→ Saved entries
********

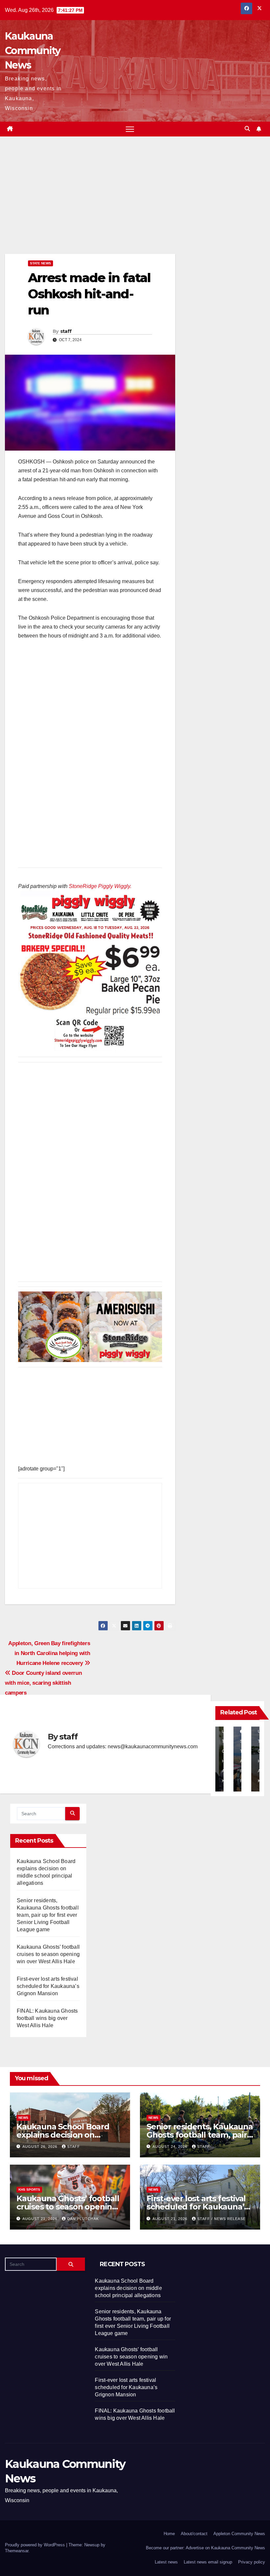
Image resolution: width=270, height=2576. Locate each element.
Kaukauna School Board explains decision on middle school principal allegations (128, 2288)
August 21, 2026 (40, 2219)
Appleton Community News (239, 2533)
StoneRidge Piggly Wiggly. (100, 886)
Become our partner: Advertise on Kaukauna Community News (205, 2547)
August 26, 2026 (40, 2146)
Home (169, 2533)
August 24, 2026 (170, 2146)
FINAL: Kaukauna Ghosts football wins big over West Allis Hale (47, 2018)
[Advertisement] (90, 205)
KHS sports (29, 2189)
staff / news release (221, 2219)
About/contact (194, 2533)
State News (40, 263)
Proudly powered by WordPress (35, 2544)
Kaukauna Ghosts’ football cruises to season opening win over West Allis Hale (48, 1954)
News (23, 2117)
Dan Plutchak (83, 2219)
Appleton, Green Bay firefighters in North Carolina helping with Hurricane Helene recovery (49, 1653)
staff (66, 331)
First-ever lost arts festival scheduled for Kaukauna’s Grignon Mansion (48, 1986)
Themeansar (16, 2550)
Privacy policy (251, 2562)
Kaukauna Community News (33, 50)
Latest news (166, 2562)
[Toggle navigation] (130, 129)
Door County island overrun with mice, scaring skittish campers (43, 1683)
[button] (247, 129)
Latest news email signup (208, 2562)
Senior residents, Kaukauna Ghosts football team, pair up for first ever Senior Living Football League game (48, 1915)
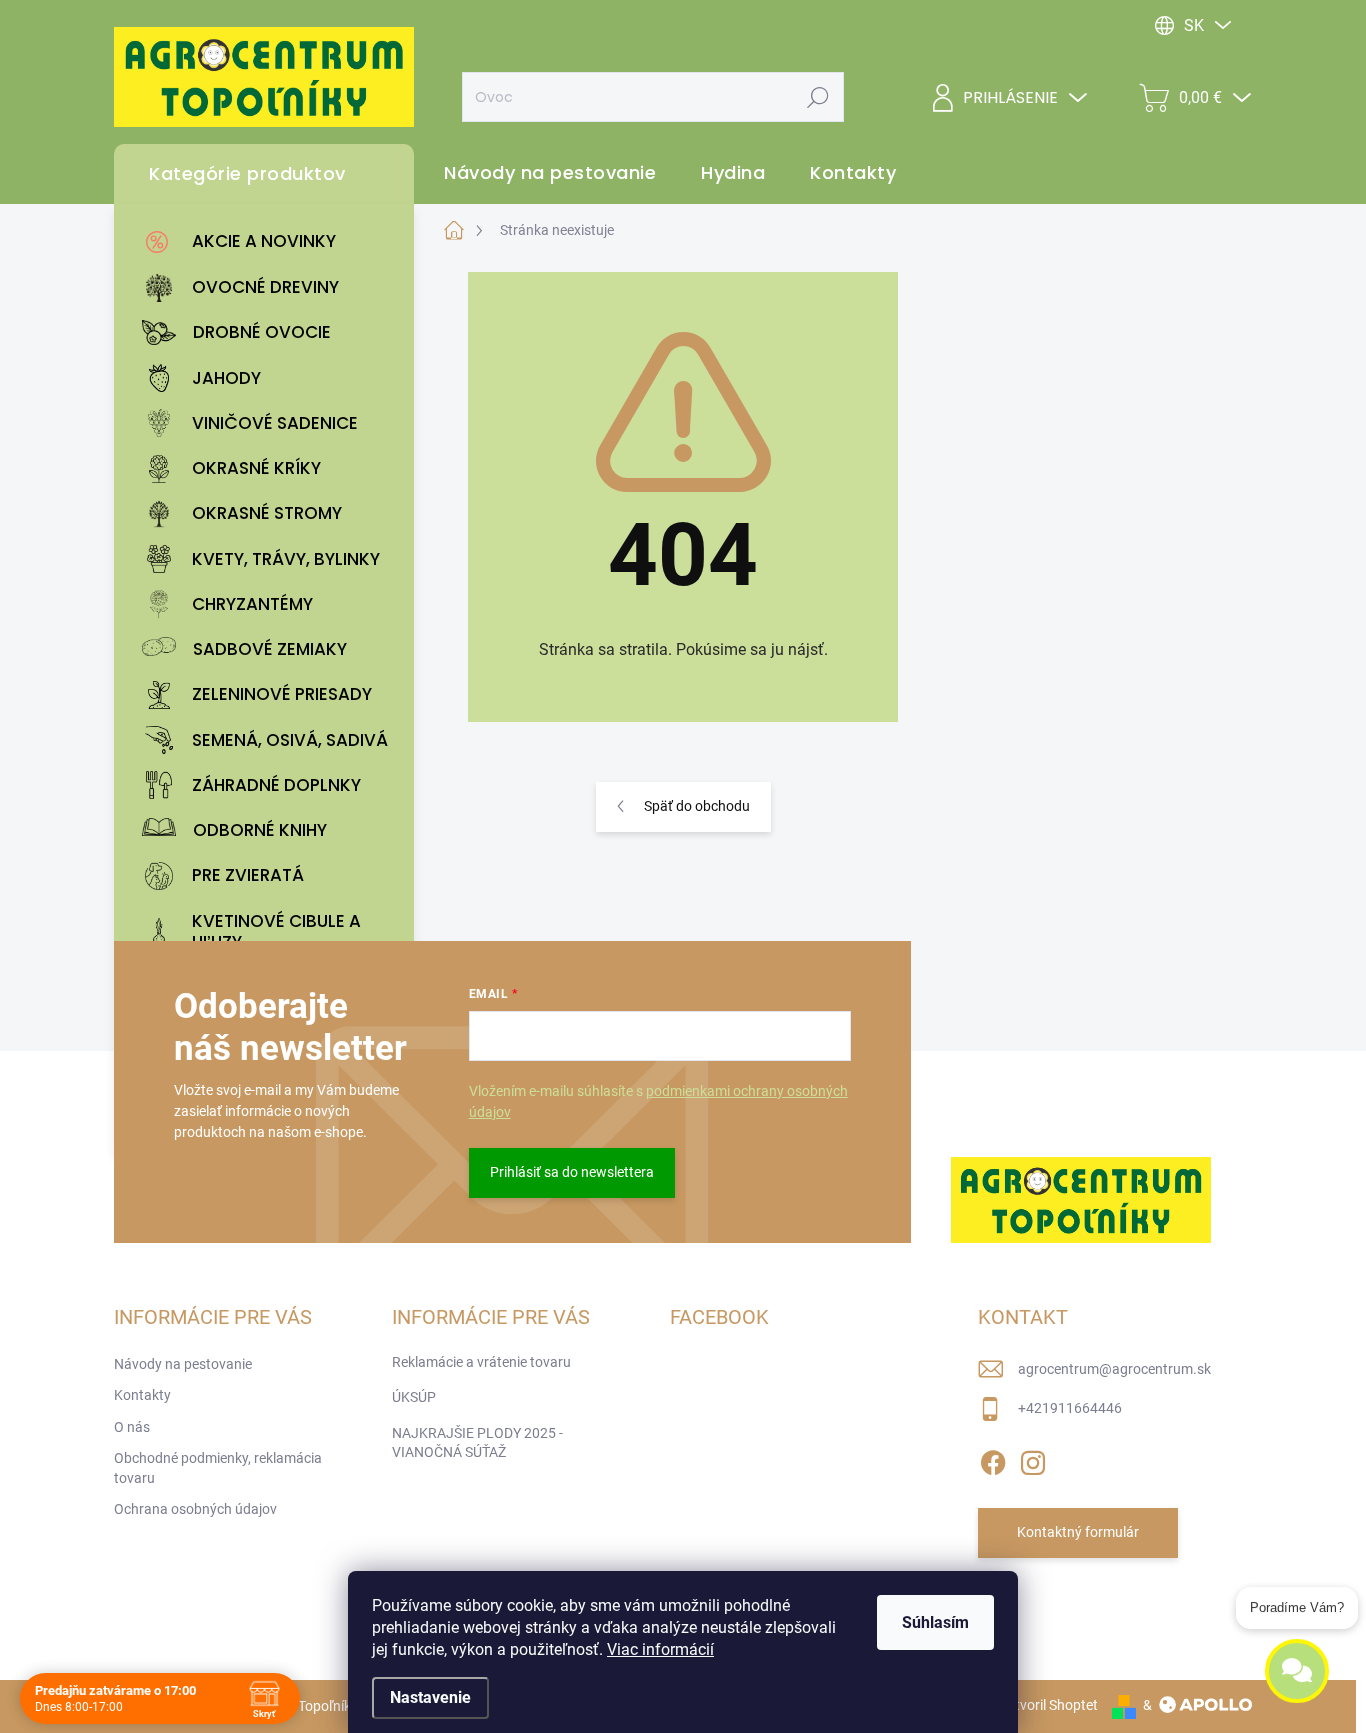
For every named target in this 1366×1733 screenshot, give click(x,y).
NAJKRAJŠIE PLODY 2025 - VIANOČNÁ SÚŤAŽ (477, 1443)
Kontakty (142, 1395)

********

→ What the task requires
Exactly the lines from the top of the entries through the line with "[Toggle navigation] (130, 129)", inclusive, must be given again, with every picture omitted.

→ Response
Image resolution: width=270, height=2576. Locate each element.
Kaukauna School Board explains decision on middle school principal allegations (128, 2288)
August 21, 2026 (40, 2219)
Appleton Community News (239, 2533)
StoneRidge Piggly Wiggly. (100, 886)
Become our partner: Advertise on Kaukauna Community News (205, 2547)
August 26, 2026 (40, 2146)
Home (169, 2533)
August 24, 2026 (170, 2146)
FINAL: Kaukauna Ghosts football wins big over West Allis Hale (47, 2018)
[Advertisement] (90, 205)
KHS sports (29, 2189)
staff / news release (221, 2219)
About/contact (194, 2533)
State News (40, 263)
Proudly powered by WordPress (35, 2544)
Kaukauna Ghosts’ football cruises to season opening win over West Allis Hale (48, 1954)
News (23, 2117)
Dan Plutchak (83, 2219)
Appleton, Green Bay firefighters in North Carolina helping with Hurricane Helene recovery (49, 1653)
staff (66, 331)
First-ever lost arts festival scheduled for Kaukauna’s Grignon Mansion (48, 1986)
Themeansar (16, 2550)
Privacy policy (251, 2562)
Kaukauna Community News (33, 50)
Latest news (166, 2562)
[Toggle navigation] (130, 129)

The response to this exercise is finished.